Social workers and social work students are required to issue criminal convictions when registering with the Health and Care Council (HCPC). You must also inform the HCPC about ongoing formal criminal charges. Can I be a social worker with a criminal record?
After registration, social workers and students are required to inform the HCPC of any new convictions or allegations as they occur. Registrants are also required to notify HCPC of other changes in their circumstances, such as a change of address or change of employer. This is a registration requirement and failure to do so may be considered as a proceeding and may result in appearing before a committee of inquiry.
Other roles covered by the HCPC include:
- art therapists
- biomedical scientists
- pediatricians / podiatrists
- clinical scientists
- nutritionists
- hearing aid dispensers
- occupational therapists
- operational department practitioners
- ortoptyści
- medical lifeguards
- physiotherapists
- practicing psychologists
- prosthetists / orthoses
- radiografowie
- social workers in England
- speech therapists
Understand the requirements
The first step is to understand what your jurisdiction requires, for example, a type of past review or disclosure of current or prior involvement in the criminal justice system. You may need to check the status or check the past of the FBI. In addition, jurisdiction may require disclosure of all previous convictions. Truthfulness is important. For example, the management board of an Ohio counselor, social worker, and marriage and family therapist (CSWMFT) requires applicants to conduct a past audit, which includes violations reported to the FBI and state databases. Applicants who are not truthful about the applications, and then are interrogated, because there is conviction in their files, they deepen their problems. What might need to be clarified about a relatively small issue is now becoming a discussion about the omission of the applicant and possible dishonesty.

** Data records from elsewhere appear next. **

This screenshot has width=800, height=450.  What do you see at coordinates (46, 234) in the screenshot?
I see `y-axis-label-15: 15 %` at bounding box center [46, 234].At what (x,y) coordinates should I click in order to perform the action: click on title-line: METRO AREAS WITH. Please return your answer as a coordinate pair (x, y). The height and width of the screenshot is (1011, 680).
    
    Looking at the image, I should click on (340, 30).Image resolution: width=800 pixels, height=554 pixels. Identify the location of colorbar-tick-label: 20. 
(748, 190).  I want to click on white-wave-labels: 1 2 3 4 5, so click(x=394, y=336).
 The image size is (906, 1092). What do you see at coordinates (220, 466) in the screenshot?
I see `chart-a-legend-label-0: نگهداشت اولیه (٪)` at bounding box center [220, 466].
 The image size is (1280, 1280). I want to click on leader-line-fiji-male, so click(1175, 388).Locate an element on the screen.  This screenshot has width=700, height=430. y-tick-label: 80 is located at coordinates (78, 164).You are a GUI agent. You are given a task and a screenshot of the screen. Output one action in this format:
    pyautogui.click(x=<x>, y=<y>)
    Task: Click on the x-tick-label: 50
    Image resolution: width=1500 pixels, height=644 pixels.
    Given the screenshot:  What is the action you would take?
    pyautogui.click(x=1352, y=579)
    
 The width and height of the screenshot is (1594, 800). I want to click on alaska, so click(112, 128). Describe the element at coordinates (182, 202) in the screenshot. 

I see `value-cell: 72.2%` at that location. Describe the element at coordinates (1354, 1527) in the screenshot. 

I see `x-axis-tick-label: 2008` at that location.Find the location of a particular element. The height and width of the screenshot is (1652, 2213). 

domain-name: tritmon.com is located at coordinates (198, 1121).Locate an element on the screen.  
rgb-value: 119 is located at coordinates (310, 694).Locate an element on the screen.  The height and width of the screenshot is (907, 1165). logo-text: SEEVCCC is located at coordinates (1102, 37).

What security control reveals about you
National police control “Name only”, the most common type, involves searching the person’s name in a criminal record kept by police throughout Australia. It will reveal all disclosed beliefs, those in which you have been found guilty or plead guilty. In some jurisdictions, they will be excluded or “released” after a specified period of time and not released as part of this review. This usually does not include, regardless of the time frame, fees that have been withdrawn, convictions abroad and infringement notices (such as parking tickets) that do not go to court.